Temió quedar enterrado en su refugio, y subió á saltos la escalera de los subterráneos. Al pasar por el piso bajo vió el cielo á través de los techos rotos. De los bordes pendían trozos de madera, pedazos bamboleantes de pavimento, muebles detenidos en mitad de su caída. Pisó cascotes al atravesar el hall, donde antes había alfombras; tropezó con hierros rotos y retorcidos, fragmentos de camas llovidas de lo más alto del edificio; creyó distinguir miembros convulsos entre los montones de escombros; escuchó voces angustiosas que no podía comprender.

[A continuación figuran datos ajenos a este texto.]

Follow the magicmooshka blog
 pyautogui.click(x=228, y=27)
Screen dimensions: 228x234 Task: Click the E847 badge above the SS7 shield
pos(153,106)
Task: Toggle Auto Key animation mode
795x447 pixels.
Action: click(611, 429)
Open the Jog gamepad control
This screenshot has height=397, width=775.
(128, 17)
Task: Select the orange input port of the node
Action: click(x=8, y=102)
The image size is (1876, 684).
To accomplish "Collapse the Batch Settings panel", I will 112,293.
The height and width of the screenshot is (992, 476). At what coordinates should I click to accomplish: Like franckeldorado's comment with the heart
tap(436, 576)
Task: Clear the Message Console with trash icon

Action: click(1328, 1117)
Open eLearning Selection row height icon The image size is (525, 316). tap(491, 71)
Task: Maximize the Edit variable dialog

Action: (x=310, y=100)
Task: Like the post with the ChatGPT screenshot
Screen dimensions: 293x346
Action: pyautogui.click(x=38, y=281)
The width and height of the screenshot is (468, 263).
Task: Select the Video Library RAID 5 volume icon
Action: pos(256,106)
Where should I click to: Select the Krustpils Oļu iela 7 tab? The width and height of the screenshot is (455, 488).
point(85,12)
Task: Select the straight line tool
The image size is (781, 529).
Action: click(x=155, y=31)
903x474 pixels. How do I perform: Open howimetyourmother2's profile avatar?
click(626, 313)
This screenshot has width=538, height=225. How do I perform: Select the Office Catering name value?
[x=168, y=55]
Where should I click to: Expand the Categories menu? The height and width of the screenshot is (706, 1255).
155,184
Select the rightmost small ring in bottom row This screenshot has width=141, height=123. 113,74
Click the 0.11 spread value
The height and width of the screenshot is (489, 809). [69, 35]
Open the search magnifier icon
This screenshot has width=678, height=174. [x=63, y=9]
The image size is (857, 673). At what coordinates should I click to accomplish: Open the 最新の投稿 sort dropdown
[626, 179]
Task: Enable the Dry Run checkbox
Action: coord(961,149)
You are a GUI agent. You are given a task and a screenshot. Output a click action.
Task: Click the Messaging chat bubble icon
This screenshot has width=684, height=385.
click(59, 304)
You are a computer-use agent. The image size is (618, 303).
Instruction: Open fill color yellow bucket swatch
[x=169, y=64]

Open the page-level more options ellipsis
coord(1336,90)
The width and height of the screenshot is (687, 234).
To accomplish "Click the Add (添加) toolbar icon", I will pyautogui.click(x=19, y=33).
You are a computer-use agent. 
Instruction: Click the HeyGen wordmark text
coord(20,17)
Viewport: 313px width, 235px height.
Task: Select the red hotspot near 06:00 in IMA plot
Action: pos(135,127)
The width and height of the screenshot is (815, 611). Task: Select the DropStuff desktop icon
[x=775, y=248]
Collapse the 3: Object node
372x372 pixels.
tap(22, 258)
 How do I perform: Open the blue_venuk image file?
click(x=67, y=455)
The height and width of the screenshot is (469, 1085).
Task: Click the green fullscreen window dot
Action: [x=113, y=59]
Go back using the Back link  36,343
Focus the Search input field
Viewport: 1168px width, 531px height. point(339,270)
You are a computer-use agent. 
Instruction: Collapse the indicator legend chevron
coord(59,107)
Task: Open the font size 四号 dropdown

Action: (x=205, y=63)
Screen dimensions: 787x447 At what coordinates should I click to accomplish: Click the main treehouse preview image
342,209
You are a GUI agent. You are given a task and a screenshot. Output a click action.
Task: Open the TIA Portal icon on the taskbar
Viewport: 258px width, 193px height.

Salió corriendo, con la misma ansia de luz y de aire libre que empuja al náufrago á la cubierta desde las entrañas del buque... Había transcurrido más tiempo del que él se imaginaba desde que se refugió en la obscuridad. El sol estaba muy alto. Vió en el jardín nuevos cadáveres en actitudes trágicas y grotescas. Los heridos gemían encorvados ó permanecían en el suelo, apoyada la espalda en un árbol, con un mutismo doloroso. Algunos habían abierto la mochila para sacar su bolsa de sanidad y atendían á la curación de los desgarrones de su carne. La infantería disparaba ahora sus fusiles incesantemente. El número de tiradores había aumentado. Nuevos grupos de soldados entraban en el parque: unos con su sargento al frente, otros seguidos por un oficial que llevaba el revólver apoyado en el pecho, como si con él guiase á los hombres. Era la infantería expulsada de sus posiciones junto al río, que venía á reforzar la segunda línea de defensa. Las ametralladoras unían su tac-tac de telar en movimiento al chasquido de la fusilería.

Silbaba el espacio, rayado incesantemente por el abejorreo de un enjambre invisible. Millares de moscardones pegajosos se movían en torno de Desnoyers sin que alcanzase á verlos. Las cortezas de los árboles saltaban, empujadas por uñas ocultas; llovían hojas; se agitaban las ramas con balanceos contradictorios; partían las piedras del suelo, impelidas por un pie misterioso. Todos los objetos inanimados parecían adquirir una vida fantástica. Los cazos de cinc de los soldados, las piezas metálicas de su equipo, los cubos de la artillería, repiqueteaban solos, como si recibiesen una granizada impalpable. Vió un cañón acostado, con las ruedas rotas y en alto, entre muchos hombres que parecían dormir; vió soldados que se tendían y doblaban la cabeza sin un grito, sin una contracción, como si los dominase el sueño instantáneamente. Otros aullaban arrastrándose ó caminaban con las manos en el vientre y las posaderas rozando el suelo.

El viejo experimentó una sensación aguda de calor. Un perfume punzante de drogas explosivas le hizo llorar y arañó su garganta. Al mismo tiempo tuvo frío: sintió su frente helada por un sudor glacial.

Tuvo que apartarse del puente. Varios soldados pasaban con heridos para meterlos en el edificio, á pesar de que éste caía en ruinas. De pronto recibió una rociada líquida de cabeza á pies, como si se abriese la tierra dando paso á un torrente. Un obús había caído en el foso, levantando una enorme columna de agua, haciendo volar en fragmentos las carpas que dormían en el barro, rompiendo una parte de los bordes, convirtiendo en polvo la balaustrada blanca con sus jarrones de flores.